Work instruction →
What lines in the records below hold the string "word"? Please show them.

Materials provided →
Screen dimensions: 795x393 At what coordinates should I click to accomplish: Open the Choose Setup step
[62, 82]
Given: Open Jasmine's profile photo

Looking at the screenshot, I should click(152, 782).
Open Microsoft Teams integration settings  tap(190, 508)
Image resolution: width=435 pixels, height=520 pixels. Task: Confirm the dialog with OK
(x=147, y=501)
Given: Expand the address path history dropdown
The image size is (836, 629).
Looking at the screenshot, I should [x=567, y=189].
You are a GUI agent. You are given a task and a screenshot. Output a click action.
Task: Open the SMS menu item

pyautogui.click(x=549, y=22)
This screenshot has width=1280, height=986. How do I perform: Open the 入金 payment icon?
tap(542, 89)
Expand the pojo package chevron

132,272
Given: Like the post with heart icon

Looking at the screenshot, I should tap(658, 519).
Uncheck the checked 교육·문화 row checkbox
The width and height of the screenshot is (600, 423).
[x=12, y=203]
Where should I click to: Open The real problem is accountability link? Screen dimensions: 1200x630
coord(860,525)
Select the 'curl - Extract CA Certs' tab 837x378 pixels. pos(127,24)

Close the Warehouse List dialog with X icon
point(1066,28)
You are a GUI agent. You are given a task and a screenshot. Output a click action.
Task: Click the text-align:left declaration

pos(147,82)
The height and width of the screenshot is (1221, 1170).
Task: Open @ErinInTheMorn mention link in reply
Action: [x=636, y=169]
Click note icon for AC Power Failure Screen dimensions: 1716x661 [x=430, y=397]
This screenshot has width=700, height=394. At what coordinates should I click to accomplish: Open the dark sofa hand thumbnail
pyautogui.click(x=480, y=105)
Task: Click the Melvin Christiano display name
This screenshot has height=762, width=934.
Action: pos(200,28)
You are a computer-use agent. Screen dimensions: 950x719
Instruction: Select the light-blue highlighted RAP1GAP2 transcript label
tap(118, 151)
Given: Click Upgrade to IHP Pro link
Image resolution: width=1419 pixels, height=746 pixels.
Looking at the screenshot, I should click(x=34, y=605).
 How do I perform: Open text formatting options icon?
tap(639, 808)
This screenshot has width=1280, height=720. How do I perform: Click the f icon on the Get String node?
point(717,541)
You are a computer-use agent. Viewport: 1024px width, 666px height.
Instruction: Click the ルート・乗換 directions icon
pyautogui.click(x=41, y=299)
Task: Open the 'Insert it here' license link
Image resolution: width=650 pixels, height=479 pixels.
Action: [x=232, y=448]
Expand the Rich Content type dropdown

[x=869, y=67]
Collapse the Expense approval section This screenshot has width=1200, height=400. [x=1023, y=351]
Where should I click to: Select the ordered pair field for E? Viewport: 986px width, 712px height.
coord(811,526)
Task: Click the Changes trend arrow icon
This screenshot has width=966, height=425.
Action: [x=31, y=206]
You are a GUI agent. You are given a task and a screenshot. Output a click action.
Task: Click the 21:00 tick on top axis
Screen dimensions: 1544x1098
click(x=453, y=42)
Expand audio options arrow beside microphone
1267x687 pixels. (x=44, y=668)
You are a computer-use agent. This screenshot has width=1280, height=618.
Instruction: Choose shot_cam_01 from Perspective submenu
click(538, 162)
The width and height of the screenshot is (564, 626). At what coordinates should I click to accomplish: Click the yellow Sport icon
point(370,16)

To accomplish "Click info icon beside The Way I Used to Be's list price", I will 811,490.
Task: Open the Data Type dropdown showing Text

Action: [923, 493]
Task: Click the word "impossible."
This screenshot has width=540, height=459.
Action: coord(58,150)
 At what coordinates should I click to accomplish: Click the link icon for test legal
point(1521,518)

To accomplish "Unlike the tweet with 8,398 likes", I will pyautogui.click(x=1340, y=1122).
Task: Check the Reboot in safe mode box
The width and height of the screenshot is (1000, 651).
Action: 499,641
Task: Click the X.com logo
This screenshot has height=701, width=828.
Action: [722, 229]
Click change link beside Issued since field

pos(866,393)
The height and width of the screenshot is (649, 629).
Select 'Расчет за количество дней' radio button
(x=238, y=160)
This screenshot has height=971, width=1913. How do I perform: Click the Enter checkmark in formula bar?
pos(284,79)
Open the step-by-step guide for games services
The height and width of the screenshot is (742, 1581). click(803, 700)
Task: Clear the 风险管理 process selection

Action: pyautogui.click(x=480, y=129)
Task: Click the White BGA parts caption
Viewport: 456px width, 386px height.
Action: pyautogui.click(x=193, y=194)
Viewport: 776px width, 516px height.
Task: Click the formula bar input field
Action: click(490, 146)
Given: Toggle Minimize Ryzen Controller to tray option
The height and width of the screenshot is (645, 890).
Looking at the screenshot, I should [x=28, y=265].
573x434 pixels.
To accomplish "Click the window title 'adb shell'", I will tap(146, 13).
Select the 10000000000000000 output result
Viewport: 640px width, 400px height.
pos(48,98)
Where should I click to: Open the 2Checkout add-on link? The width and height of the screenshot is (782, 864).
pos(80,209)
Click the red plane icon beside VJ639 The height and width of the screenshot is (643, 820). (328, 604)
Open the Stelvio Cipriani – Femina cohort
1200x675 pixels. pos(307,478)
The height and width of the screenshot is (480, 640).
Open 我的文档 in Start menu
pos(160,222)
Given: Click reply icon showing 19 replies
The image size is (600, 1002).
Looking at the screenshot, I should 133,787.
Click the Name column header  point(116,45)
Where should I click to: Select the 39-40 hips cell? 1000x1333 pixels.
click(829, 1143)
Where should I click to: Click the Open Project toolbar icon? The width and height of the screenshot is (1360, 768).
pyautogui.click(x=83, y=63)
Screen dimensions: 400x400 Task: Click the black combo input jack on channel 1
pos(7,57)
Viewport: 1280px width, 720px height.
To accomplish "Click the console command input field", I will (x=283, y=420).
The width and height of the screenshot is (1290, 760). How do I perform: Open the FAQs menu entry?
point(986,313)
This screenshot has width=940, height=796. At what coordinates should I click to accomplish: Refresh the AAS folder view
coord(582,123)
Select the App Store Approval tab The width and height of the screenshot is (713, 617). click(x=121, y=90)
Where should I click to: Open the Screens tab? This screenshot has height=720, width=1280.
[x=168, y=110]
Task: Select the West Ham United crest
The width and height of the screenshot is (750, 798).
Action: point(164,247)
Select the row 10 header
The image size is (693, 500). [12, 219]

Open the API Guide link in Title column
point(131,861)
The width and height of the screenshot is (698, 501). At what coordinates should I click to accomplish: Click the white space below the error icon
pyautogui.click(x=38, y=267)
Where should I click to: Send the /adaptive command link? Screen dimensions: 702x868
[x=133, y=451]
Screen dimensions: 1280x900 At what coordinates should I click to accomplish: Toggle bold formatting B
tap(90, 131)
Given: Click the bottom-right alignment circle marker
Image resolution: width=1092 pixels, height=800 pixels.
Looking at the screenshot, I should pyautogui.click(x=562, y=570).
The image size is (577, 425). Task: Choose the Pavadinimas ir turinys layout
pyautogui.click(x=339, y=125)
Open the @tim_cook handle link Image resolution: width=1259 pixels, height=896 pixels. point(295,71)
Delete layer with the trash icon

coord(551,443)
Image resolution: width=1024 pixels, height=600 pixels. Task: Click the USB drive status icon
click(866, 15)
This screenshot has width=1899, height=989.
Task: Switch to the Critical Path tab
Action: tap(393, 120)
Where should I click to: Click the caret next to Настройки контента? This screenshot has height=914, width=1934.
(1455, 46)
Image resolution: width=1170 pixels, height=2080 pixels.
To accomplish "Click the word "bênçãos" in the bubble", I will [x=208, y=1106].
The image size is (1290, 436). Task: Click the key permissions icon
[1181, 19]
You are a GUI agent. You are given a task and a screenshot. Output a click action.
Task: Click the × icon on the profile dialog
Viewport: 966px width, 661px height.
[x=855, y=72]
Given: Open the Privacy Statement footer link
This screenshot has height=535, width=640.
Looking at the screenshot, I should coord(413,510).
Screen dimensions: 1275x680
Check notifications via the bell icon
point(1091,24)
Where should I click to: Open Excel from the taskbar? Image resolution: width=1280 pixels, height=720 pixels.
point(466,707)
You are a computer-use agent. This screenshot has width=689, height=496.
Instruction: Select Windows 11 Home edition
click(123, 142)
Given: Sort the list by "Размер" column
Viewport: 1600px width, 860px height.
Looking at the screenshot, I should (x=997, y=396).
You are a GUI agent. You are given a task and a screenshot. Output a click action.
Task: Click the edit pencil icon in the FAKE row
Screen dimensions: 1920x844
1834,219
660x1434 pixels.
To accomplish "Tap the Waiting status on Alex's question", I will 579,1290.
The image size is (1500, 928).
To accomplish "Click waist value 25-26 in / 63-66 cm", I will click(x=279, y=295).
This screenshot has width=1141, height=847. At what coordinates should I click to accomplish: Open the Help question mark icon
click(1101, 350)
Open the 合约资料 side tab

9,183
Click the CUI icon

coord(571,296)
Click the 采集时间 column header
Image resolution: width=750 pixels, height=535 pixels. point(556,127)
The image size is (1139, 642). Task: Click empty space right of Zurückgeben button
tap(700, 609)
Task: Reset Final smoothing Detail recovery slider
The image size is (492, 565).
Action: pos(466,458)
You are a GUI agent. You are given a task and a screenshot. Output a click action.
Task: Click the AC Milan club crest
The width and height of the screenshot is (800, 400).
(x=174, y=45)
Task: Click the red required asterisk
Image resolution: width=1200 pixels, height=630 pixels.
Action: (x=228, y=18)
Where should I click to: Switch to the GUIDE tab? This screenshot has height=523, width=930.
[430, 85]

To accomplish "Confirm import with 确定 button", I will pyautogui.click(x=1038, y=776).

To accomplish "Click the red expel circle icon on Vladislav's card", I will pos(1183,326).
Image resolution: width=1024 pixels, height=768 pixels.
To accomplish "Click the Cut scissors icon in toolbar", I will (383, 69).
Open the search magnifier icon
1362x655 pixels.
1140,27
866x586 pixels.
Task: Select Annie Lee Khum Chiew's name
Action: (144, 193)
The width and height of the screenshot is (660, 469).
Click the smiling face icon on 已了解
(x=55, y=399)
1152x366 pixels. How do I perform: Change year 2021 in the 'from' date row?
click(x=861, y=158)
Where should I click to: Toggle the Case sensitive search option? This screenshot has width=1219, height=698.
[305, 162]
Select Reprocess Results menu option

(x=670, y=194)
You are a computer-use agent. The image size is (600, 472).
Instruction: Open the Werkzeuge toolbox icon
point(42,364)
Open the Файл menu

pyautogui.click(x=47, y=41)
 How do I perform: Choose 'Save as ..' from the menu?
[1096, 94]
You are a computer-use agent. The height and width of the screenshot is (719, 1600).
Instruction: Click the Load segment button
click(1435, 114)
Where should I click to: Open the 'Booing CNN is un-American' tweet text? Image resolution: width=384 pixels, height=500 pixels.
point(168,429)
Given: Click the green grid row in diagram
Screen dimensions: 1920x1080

Your response →
Task: Click the word "impossible."
To accomplish "Click the word "bênçãos" in the bubble", I will [x=208, y=1106].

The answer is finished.